DIRECTIONS: From the line containing "Click the Diameter input field showing 4mm" to the end of the records, print every line exactly, both ends included, and leave out the pictures.

DATA EXCERPTS:
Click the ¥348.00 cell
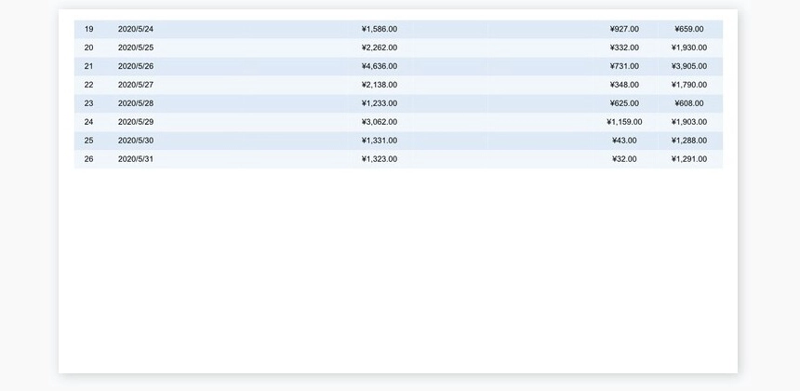 (x=624, y=85)
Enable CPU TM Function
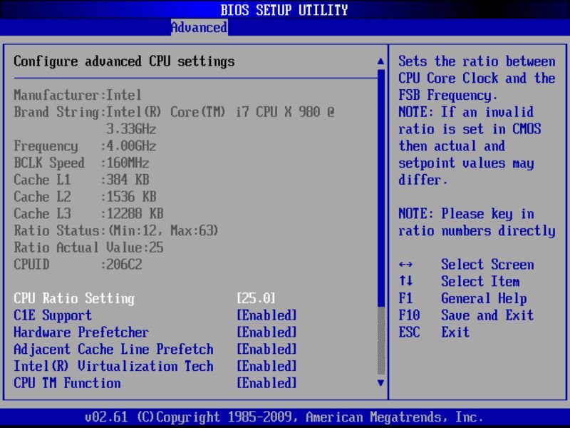The width and height of the screenshot is (570, 428). click(267, 383)
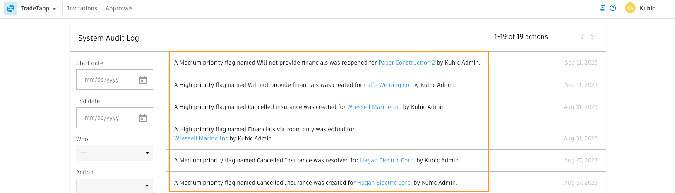This screenshot has width=675, height=193.
Task: Open the Action filter dropdown
Action: pyautogui.click(x=115, y=186)
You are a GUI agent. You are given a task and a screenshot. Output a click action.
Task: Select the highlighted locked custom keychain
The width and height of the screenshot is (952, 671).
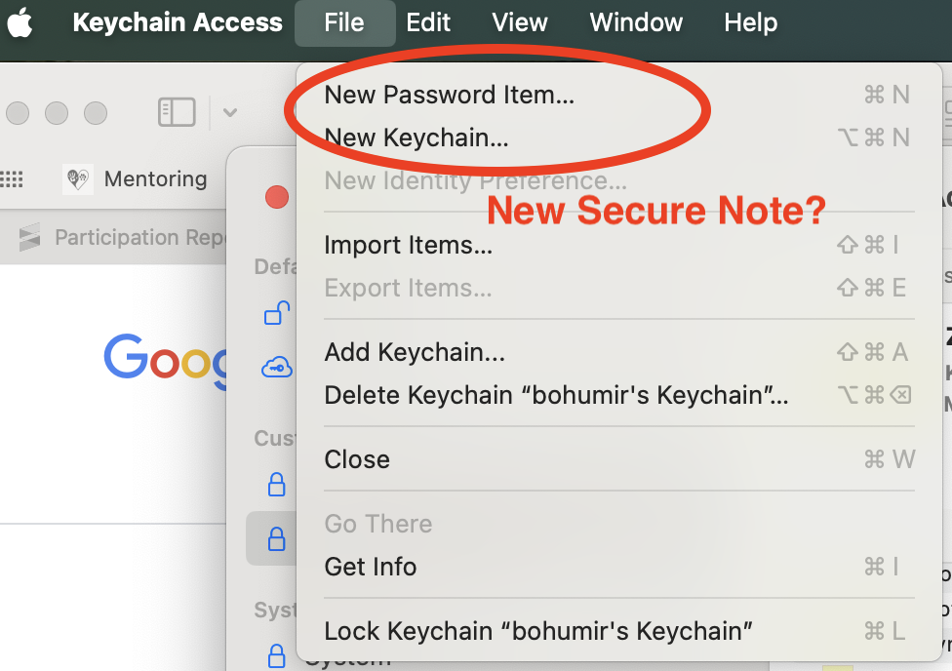277,538
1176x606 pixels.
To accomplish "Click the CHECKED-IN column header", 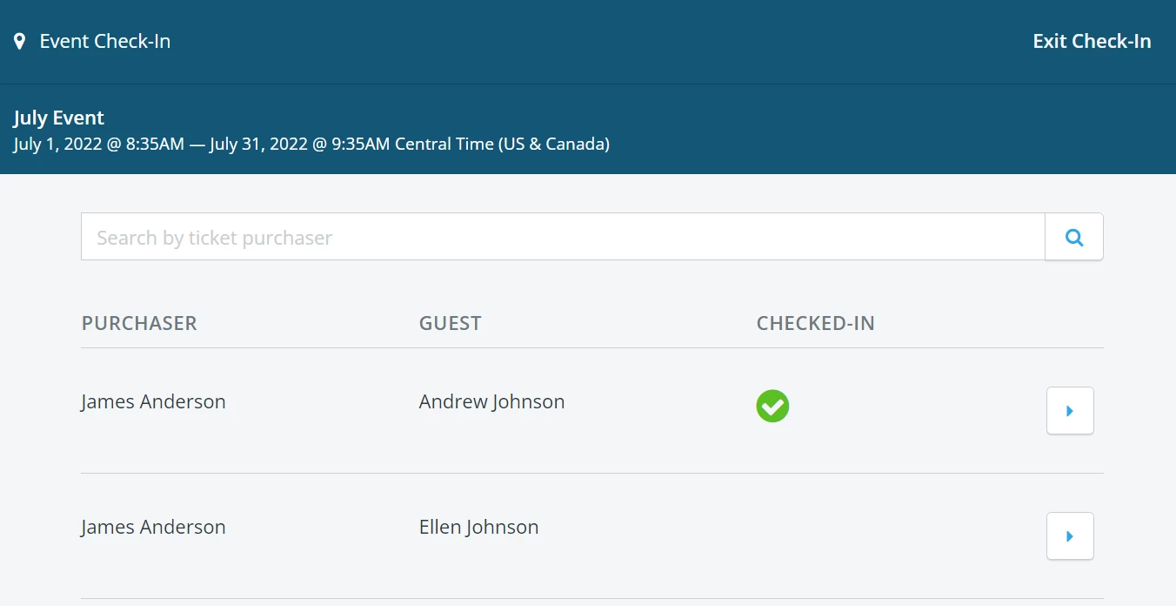I will 815,322.
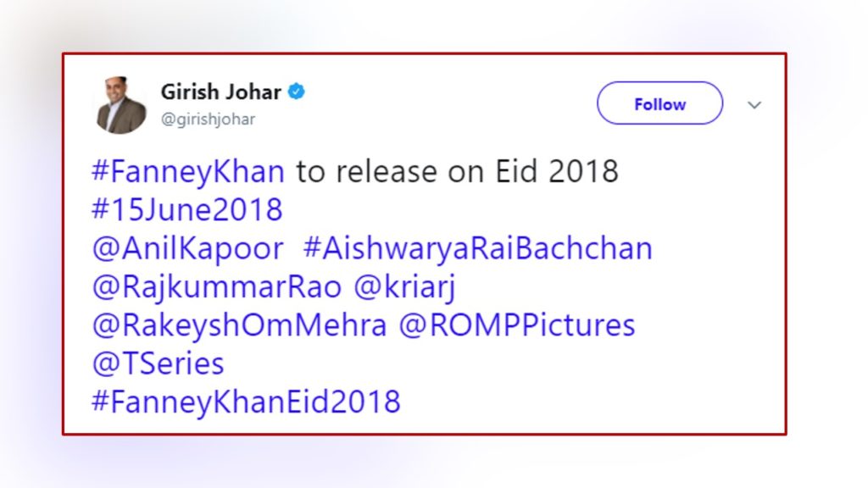Click the caret beside the Follow button
This screenshot has width=868, height=488.
pos(754,104)
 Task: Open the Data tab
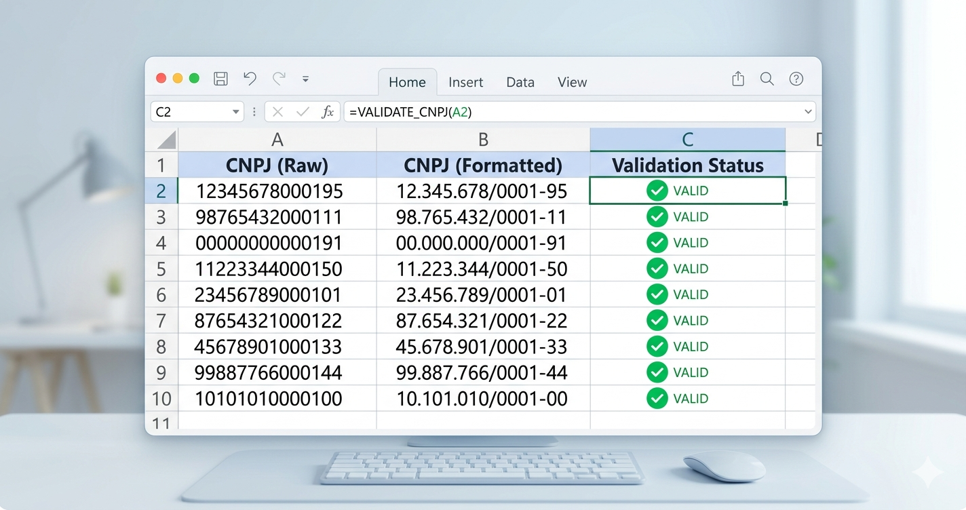coord(520,81)
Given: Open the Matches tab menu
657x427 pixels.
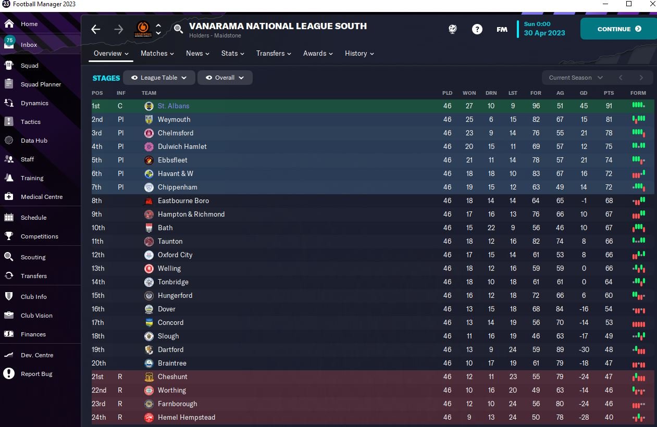Looking at the screenshot, I should (x=157, y=53).
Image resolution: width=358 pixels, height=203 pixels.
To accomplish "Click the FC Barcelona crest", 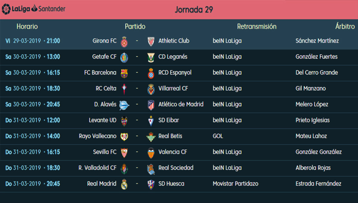I will coord(124,73).
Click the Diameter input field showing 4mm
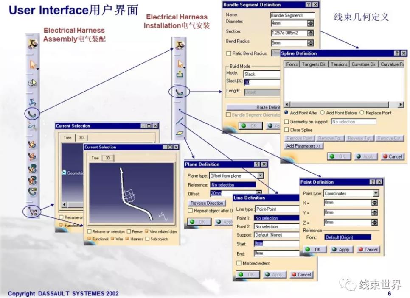This screenshot has width=410, height=298. tap(289, 23)
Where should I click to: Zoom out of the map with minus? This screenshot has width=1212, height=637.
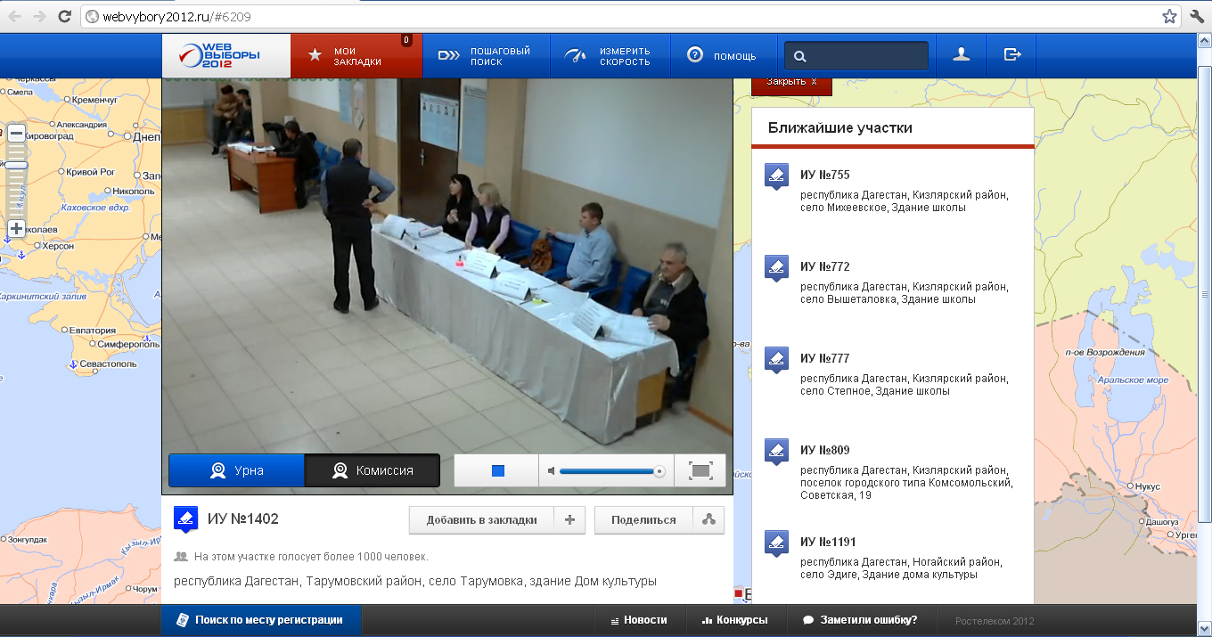click(16, 134)
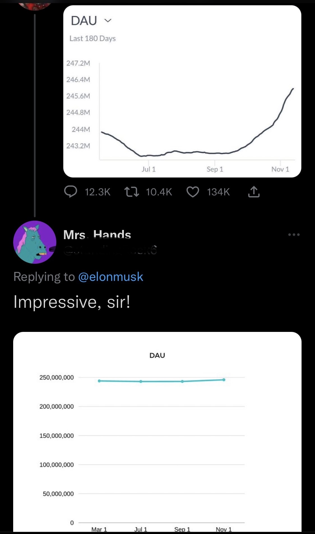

RESPONSE TO THE TASK:
Click the Diameter input field showing 4mm
This screenshot has width=410, height=298. tap(289, 23)
Where should I click to: Zoom out of the map with minus? This screenshot has width=1212, height=637.
click(16, 134)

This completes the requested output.